▶ Task objective
Please transcribe exactly the lines from the line holding "Given: Start the 뉴스트림 콘텐츠 보기 mission" through the end of the data below, and skip any pictures.

▶ Data extract
==============================

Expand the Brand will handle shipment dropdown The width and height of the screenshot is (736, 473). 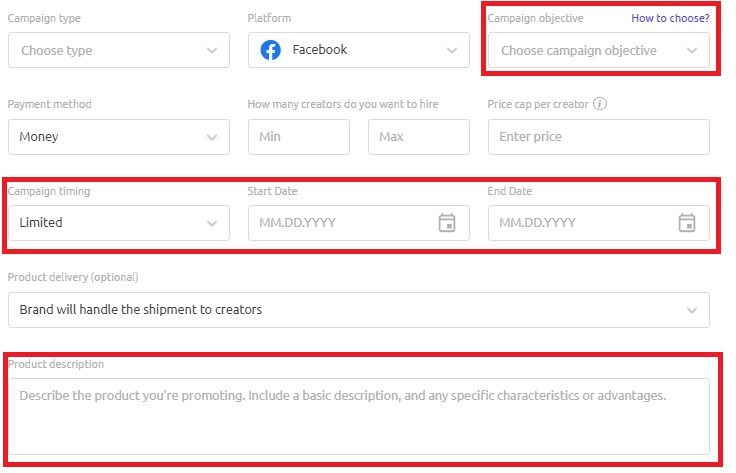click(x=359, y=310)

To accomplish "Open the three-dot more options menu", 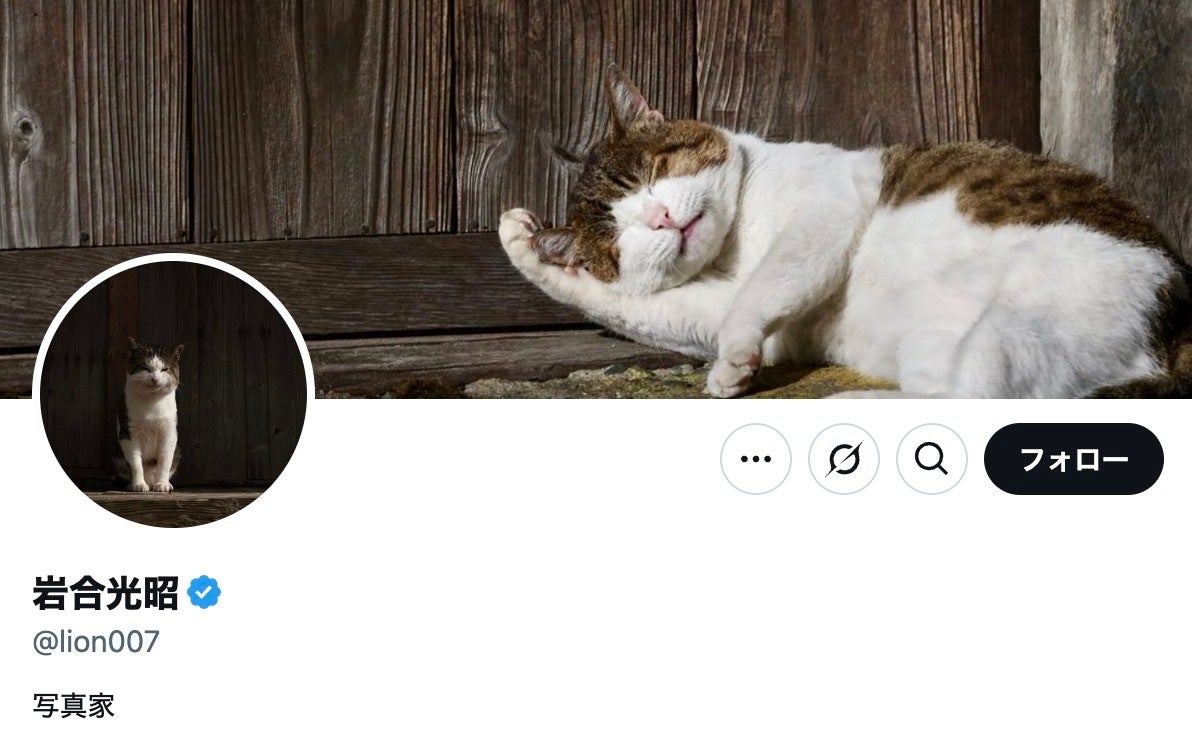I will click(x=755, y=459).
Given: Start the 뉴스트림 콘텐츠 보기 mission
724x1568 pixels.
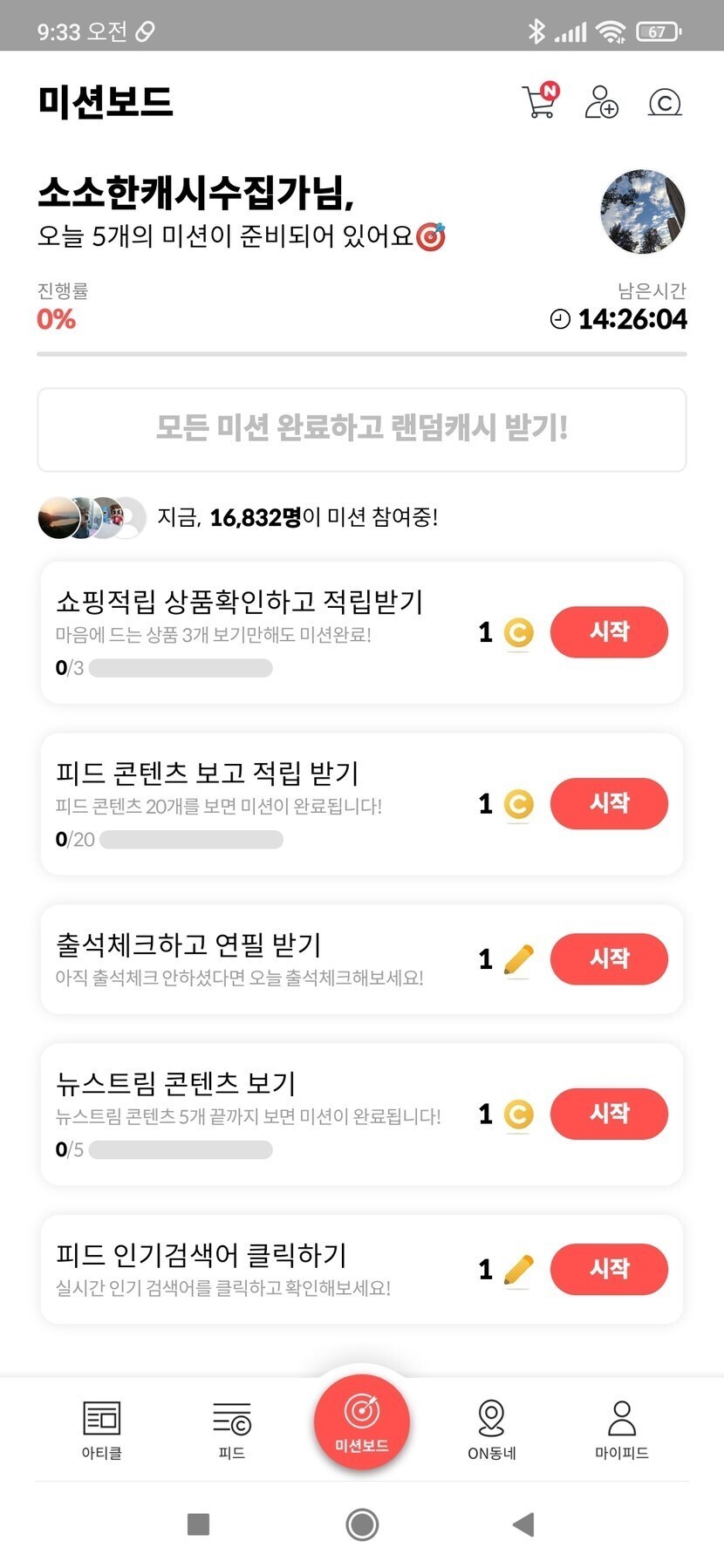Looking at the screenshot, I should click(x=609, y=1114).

==============================

▶ Response
Given: Start the 뉴스트림 콘텐츠 보기 mission
724x1568 pixels.
Looking at the screenshot, I should click(x=609, y=1114).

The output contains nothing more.